Selected passage:
************

I think there is too much of a guilt trip put on people when they even consider rehoming a dog, and I think it isn't necessarily a good thing. No, we should not think of dogs as disposable, but if we have had the dog and we are just not connecting with the dog, it may be better to find the critter a new situation, because someone else may connect with that dog, and the dog will then have a shot of having a good life.


----------



## zyppi (Jun 2, 2006)

Yep... no fun when the dog is walking you.

Been there.

Several techniques that might be helpful. 

First, when your dog forges ahead, turn and go the other direction. Do this again and again until you're dizzy and the pup realizes that being in front is fruitless.

Next get someone to help you with a prong collar and it's proper fit and useage. 

Leerburg Dog Training | How to Fit a Prong Collar

It doesn't work by itself and should never be used as a 'tug' solution. The idea is to give short but meaningful "jerks" . A flick of your wrist should do. Research them. N

I teach my dogs a reliable down stay and when distractions come our way, I test their ability to control themselves when in a down. It works. 

Good luck and know that we've all learned by doing.


----------



## Dunkirk (May 7, 2015)

What is her behaviour like at home indoors? Is she calm and relaxed, or busy?


----------



## scotton86 (Aug 31, 2015)

Wow! I am so overwhelmed and thankful for everyone's help and advice. You have seen a damsel in distress and I'm so grateful you all took the time to stop, look and reply. Thankyou.

************

Entries supplied:
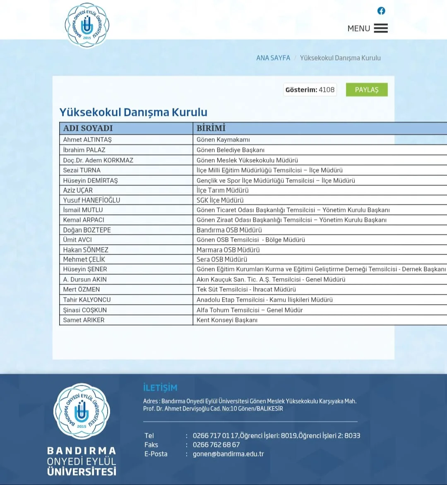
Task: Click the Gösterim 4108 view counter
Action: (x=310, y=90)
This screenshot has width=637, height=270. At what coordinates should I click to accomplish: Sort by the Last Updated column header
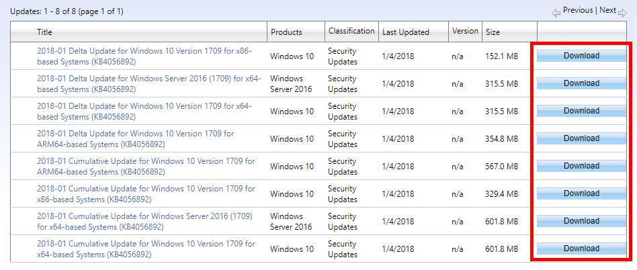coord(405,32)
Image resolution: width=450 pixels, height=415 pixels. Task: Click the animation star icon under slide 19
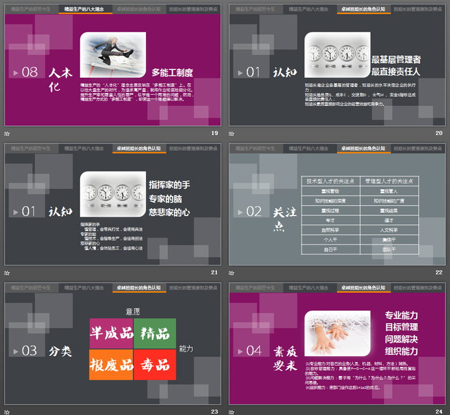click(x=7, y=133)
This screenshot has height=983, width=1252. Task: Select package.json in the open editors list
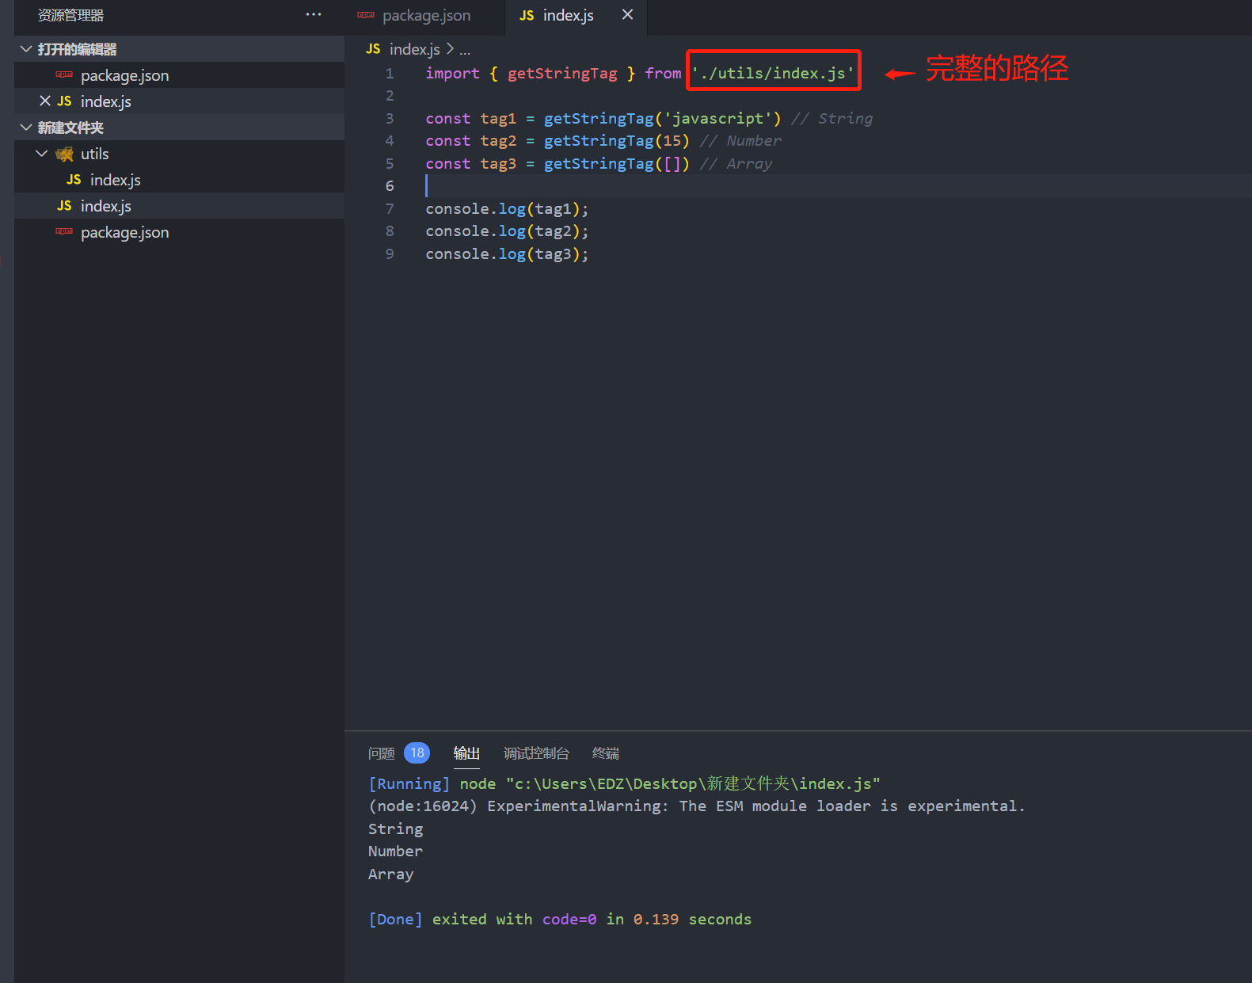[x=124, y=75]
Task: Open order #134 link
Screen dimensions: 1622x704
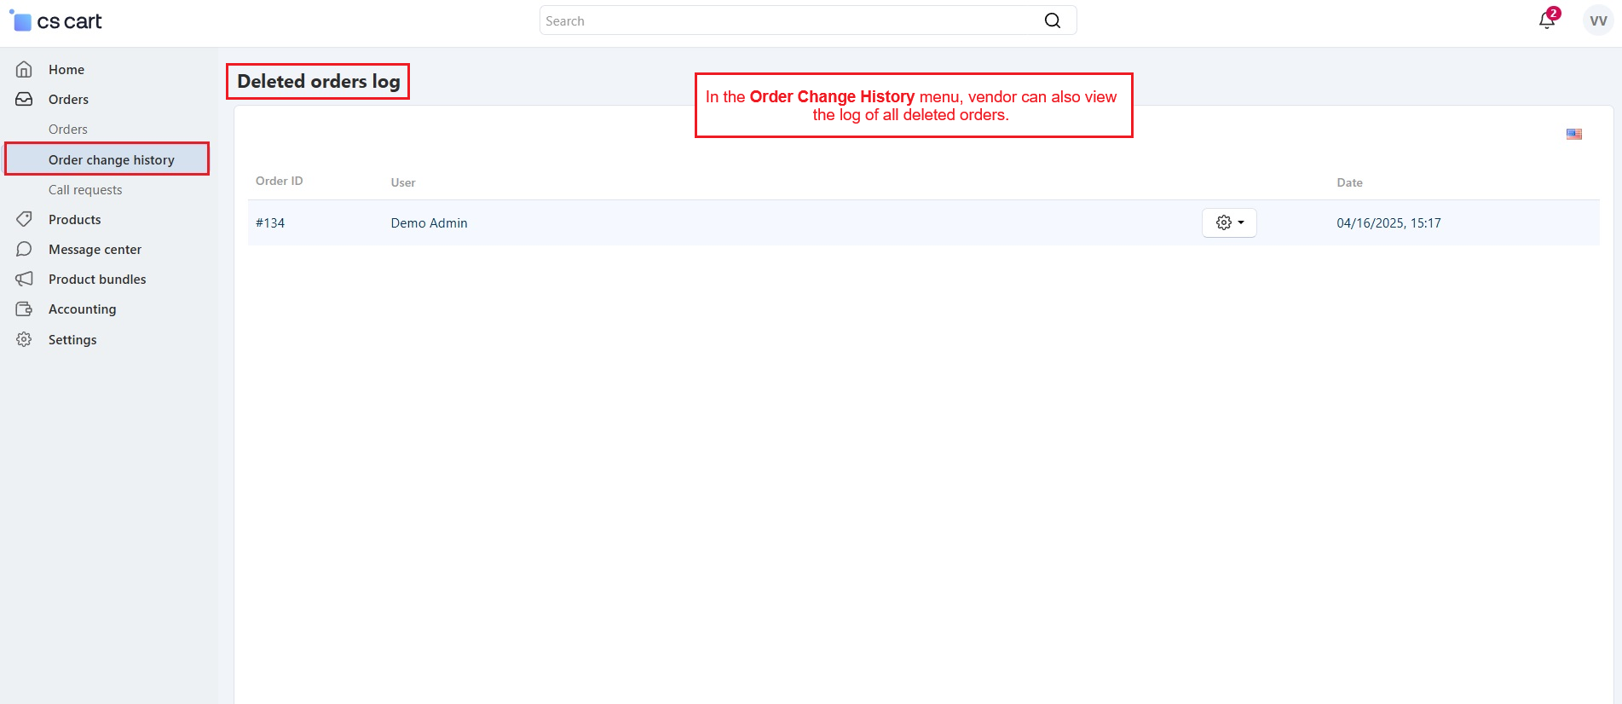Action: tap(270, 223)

************

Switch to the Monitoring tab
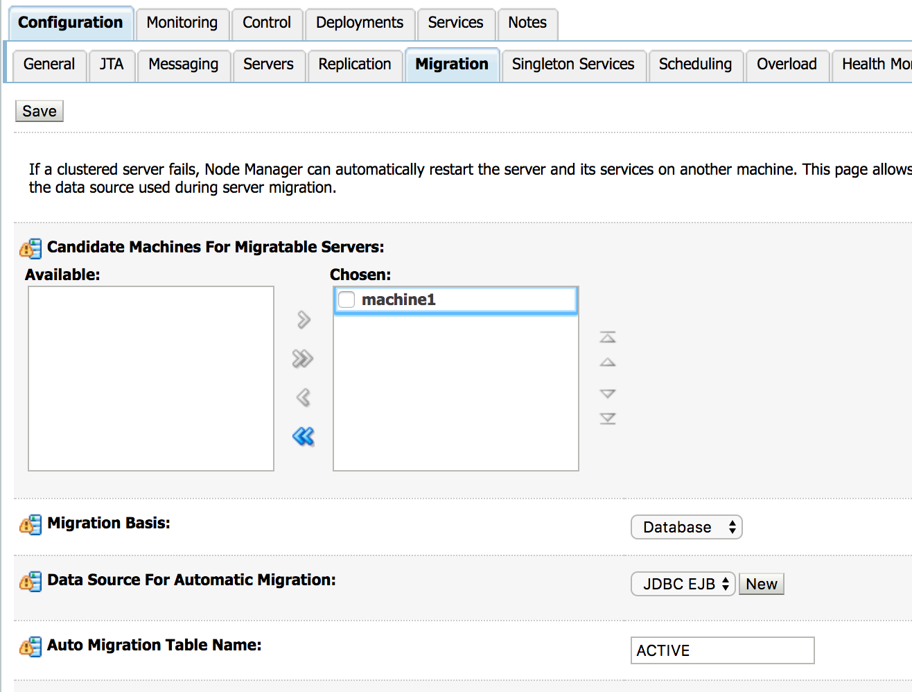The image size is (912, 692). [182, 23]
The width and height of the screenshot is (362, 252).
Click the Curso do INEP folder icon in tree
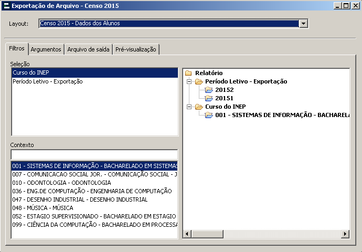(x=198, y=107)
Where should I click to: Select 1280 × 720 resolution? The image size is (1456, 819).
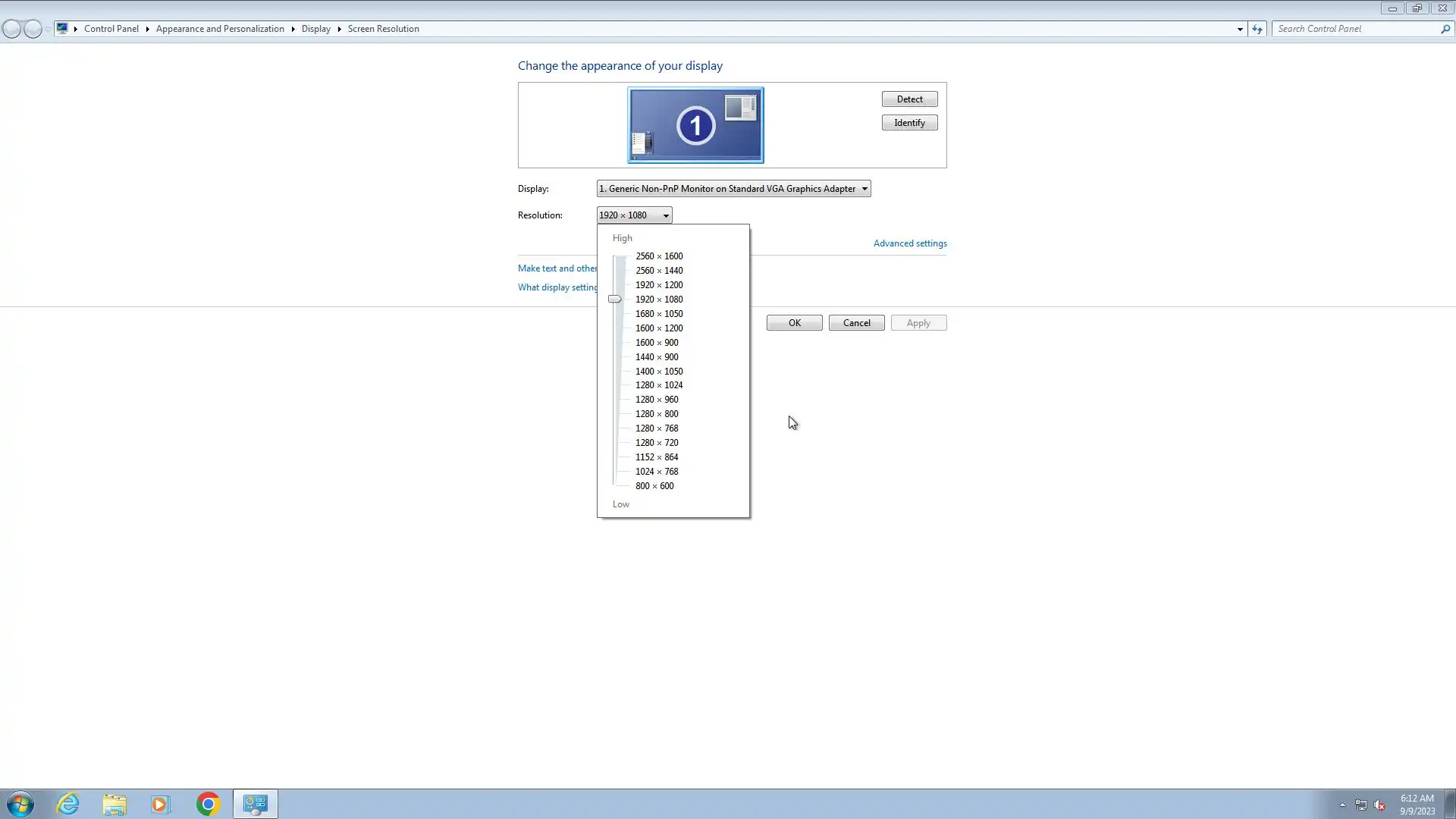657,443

************

Set task: Pick up the forum thread about a dog pulling on the leash and continue it from its final post.

Exercise answer:
There's a lot to reply to, so I'll do my best. 

I am definitely happy to seek the advice of a trainer now. I took her to some GSD puppy classes when she was younger, however I moved out of the area shortly afterwards and couldn't find anything comparable in my new area. I live near Winchester, UK. If anyone is able to recommend anyone (I am willing to travel and pay whatever it costs!) I would be really grateful. 

I try to tire her out with 2 tennis balls and the 'chucker', and it seems to work. By the end of the walk she is lying on the grass panting away with a big smile  The walk home is so much more bearable, though still ramps up if another dog approaches. I even managed to grab her attention back to me with the lure of the tennis ball the other day. A breakthrough in my attempts so far, but I tried it again on the walk TO the park the following day and she was just too excited to pay attention to me at all. 

I will certainly look into 'Bikejoring' though I feel I need to do a lot of work on basic obedience first. She's a little one at around 26kg... maybe it would be too much for her?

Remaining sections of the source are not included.